Life Capital is a 60-second reflection, not a test. It turns five quick self-ratings into a picture of where your life might be drifting over the next decade — and the one area worth protecting now. This page explains how, in plain language, with the mechanics for anyone who wants them.
The most important parts of a life rarely fail all at once. They erode quietly — a fitness habit that slips, a friendship that goes a year without a call, a sense of purpose that gets crowded out by what's urgent. Life Capital borrows the language of money to make that visible: the things you tend to compound through small, repeated deposits, and lose through slow drift.
The five dimensions are research-informed, not arbitrary — each is grounded in primary studies:
These overlap with broader flourishing frameworks such as PERMA (Seligman), but Life Capital is not a validated psychological assessment.
The curve is an illustrative scenario based on your self-ratings. It is not a diagnosis, a forecast, or an estimate of your lifespan. The deposits are modeled as slowing drift and protecting capacity — not predicting a score. The further out the curve looks, the more it's a shape, not a number: longer horizons are there to show how small deposits compound, in the spirit of planning for the decades ahead, not a year-by-year prediction.
Your focus isn't simply your lowest number. It's the area most vulnerable to quiet drift at your life stage — which is what makes it the place a deposit matters most right now. Because the overall curve is weighted toward health and relationships, your focus often isn't the single biggest driver of the slope. That's deliberate: the curve answers "where am I heading?" and the focus answers "where would one small action go furthest?"
The honest version: this is a mirror, not a measurement. It's built to provoke one useful reflection — not to grade your life. For anything that actually matters, a real expert, or someone who knows you, will always beat a 60-second tool.
The dimensions, weights, and curve are a fixed model — AI doesn't decide your result. AI only helps you act on your weekly deposit: where it's useful, you can copy a ready-made prompt into ChatGPT or Claude to turn your one deposit into a concrete next step. Nothing about your reflection is sent to an AI on your behalf.

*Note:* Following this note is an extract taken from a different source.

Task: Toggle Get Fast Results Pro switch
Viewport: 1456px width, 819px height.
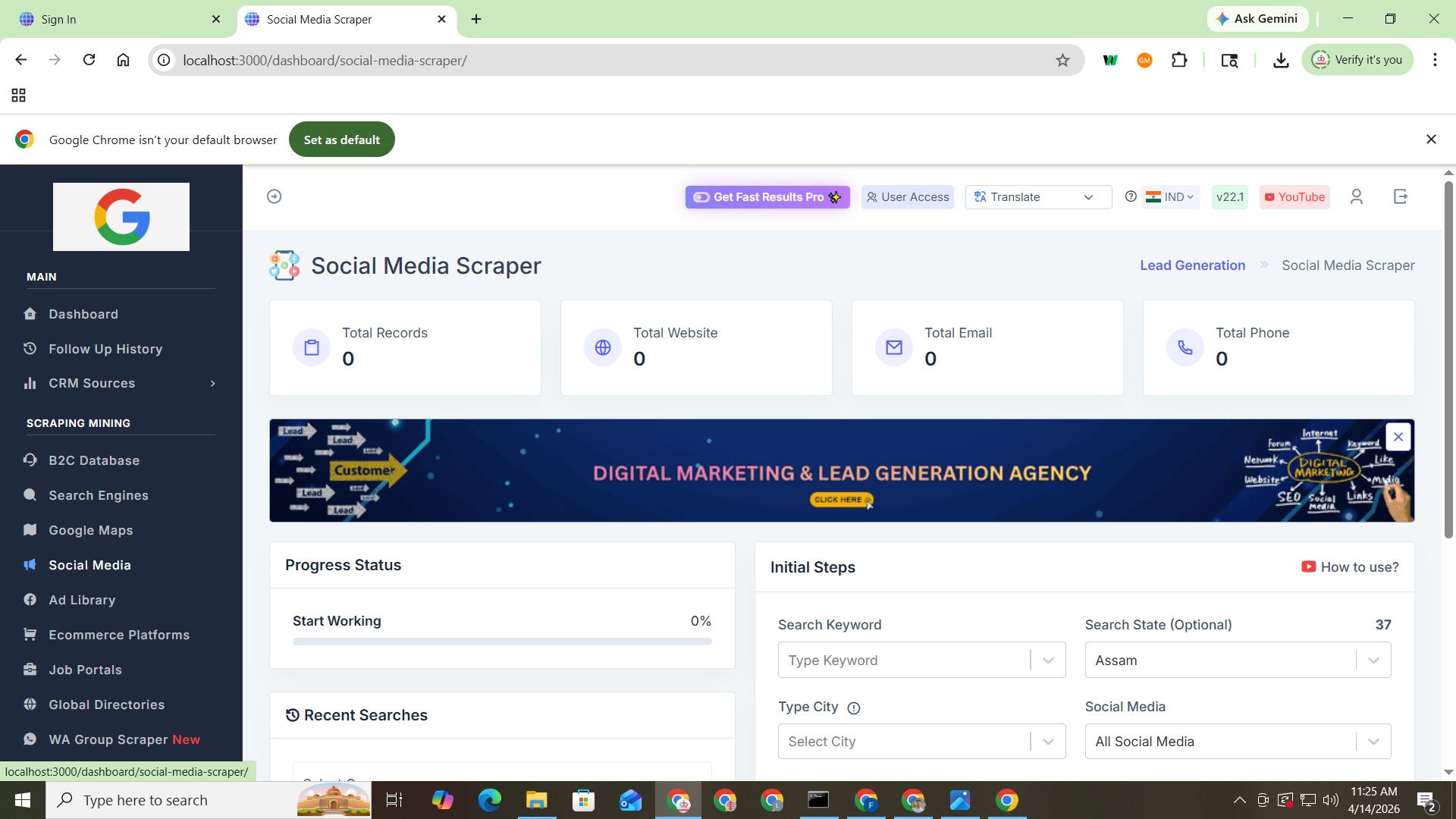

You don't need any of this to use the tool. But if you want to see exactly how five numbers become a curve, here it is.
A single function — lcModel(ratings, effort, horizon) — produces both the on-screen chart and the shareable card, so they can never disagree. Everything below feeds that one function.
Your current direction is a weighted blend of the five ratings. Lower-rated areas add drift pressure; the weights sum to 1:
| Health | 0.24 |
| Relationships | 0.23 |
| Family & belonging | 0.19 |
| Purpose | 0.17 |
| Mind | 0.17 |
| Total | 1.00 |
On top of the weights, health and relationships carry a little extra drift sensitivity — reflecting how strongly long-running research links them to long-term wellbeing. This is why much of any curve's slope can come from those two even when your focus is elsewhere.
The horizon factor is sub-linear — hf = (H/10)^0.7. A longer horizon stretches the curve less than proportionally, on purpose: a 20- or 30-year view should read as a shape, not as false precision about a distant year.
Age shifts the illustration's maintenance load by life stage and nudges which area is most worth protecting now (health, for instance, weighs more heavily later) — but it never changes your ratings, your score, or anything about your lifespan. Effort sets the size of the deposit: Tiny holds the line, Steady protects, All-in builds.
Sustained effort can lift the protected path slightly above today — but that upside is gated by life-stage runway, how much room a low starting base has to grow, and effort, then hard-capped. It will never show small actions producing an unrealistic soar. The honest ceiling is the whole point: deposits are modeled as protecting capacity, not manufacturing a better score.
If several areas are rated very low, the model shortens its horizon and surfaces a quiet, non-clinical support note instead of a long projection. The aim there is care, not a forecast.
It is not fitted to your data, not validated as a psychometric instrument, and not predictive. It's a transparent, rule-based reflection — every number above is a design choice, not an estimate of you.
Life Capital is not medical or mental-health advice. If you're struggling with your wellbeing, please reach out to a doctor, a therapist, or a local crisis line — a real person will always be more help than a reflection tool.
Mandsager 2018 (JAMA Netw Open) · Holt-Lunstad 2010 (PLOS Med) · Harvard Study of Adult Development · Alimujiang 2019 · Ryan & Deci 2000 · Ryff & Keyes 1995 · Seligman / UPenn (PERMA) · Attia, Outlive (2023).